EXERCISE DIRECTIONS >> The answer must be every line of the records in which the string "agent" appears.

DATA FOR THIS EXERCISE >>
● ● ● ● ●
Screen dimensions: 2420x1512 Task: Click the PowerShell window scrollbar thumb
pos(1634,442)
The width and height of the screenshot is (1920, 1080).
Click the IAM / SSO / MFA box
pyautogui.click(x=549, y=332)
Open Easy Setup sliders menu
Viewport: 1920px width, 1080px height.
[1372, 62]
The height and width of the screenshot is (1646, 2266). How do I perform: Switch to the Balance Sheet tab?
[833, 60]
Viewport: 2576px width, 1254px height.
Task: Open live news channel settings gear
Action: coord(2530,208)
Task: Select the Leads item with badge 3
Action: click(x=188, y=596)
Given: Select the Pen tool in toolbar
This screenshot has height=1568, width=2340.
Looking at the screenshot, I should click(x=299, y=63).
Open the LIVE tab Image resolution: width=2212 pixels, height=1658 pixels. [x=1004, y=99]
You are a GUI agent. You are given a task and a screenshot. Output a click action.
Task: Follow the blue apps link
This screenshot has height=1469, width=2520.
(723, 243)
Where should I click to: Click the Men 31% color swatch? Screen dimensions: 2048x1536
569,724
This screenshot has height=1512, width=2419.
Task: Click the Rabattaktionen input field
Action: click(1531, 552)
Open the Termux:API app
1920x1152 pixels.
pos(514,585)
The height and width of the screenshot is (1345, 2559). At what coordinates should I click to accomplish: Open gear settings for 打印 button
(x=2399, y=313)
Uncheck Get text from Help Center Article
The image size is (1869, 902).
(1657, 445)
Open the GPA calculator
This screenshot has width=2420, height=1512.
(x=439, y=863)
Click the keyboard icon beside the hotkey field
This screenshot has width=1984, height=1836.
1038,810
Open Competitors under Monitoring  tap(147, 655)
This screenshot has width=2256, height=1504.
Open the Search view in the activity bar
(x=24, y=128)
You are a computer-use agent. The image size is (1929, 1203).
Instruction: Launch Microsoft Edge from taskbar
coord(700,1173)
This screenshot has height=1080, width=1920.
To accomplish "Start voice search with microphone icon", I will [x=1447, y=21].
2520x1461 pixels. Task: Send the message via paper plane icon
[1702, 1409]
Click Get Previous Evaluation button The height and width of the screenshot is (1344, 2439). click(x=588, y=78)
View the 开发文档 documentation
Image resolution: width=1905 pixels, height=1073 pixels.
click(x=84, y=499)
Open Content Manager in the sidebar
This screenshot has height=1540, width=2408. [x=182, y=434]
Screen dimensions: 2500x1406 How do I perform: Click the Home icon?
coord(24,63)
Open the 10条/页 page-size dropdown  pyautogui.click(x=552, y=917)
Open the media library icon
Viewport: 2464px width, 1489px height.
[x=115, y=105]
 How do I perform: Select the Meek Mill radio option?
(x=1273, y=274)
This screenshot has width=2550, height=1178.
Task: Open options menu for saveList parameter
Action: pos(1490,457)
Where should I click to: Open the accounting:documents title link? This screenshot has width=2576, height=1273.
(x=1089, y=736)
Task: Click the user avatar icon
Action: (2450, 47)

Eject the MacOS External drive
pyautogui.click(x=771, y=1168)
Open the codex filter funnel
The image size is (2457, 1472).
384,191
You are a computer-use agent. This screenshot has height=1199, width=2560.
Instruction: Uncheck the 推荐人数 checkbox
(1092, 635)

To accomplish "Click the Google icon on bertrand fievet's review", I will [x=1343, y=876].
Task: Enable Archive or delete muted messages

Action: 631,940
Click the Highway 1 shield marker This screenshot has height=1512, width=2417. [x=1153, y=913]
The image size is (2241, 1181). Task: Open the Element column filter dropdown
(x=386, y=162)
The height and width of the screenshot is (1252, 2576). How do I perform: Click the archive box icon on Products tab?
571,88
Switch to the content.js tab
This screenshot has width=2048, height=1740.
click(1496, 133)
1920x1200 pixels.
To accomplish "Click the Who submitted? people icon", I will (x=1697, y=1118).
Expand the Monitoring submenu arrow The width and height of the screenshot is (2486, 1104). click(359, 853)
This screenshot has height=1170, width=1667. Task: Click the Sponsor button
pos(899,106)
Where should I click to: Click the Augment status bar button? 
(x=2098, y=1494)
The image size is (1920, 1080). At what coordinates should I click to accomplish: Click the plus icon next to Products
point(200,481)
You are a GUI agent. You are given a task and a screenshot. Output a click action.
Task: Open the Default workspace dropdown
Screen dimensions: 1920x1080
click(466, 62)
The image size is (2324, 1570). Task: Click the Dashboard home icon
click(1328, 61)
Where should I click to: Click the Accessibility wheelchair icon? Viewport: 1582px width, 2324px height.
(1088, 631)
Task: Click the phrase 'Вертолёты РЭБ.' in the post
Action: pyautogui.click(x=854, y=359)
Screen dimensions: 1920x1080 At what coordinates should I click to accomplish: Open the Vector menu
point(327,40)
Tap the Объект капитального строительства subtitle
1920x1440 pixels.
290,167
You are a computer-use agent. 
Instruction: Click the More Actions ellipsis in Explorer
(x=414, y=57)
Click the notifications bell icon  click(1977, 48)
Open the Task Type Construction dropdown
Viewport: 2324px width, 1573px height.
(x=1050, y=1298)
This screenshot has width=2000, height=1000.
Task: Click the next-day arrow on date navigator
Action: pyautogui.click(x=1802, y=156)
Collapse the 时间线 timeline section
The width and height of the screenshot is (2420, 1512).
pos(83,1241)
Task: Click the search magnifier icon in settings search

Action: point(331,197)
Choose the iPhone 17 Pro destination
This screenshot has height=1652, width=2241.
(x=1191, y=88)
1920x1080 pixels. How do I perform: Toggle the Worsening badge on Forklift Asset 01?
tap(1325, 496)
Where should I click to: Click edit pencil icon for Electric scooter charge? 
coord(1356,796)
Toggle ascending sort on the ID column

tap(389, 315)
● ● ● ● ●
SOLVED PROBLEM >>
You are a GUI agent. You are given a task and a screenshot. Output a click action.
You are a computer-use agent. The image size is (1929, 1203).
You are a computer-use agent. This screenshot has height=1199, width=2560.
You are a GUI agent. You are given a task and a screenshot. Output a click action.
You are a computer-use agent. 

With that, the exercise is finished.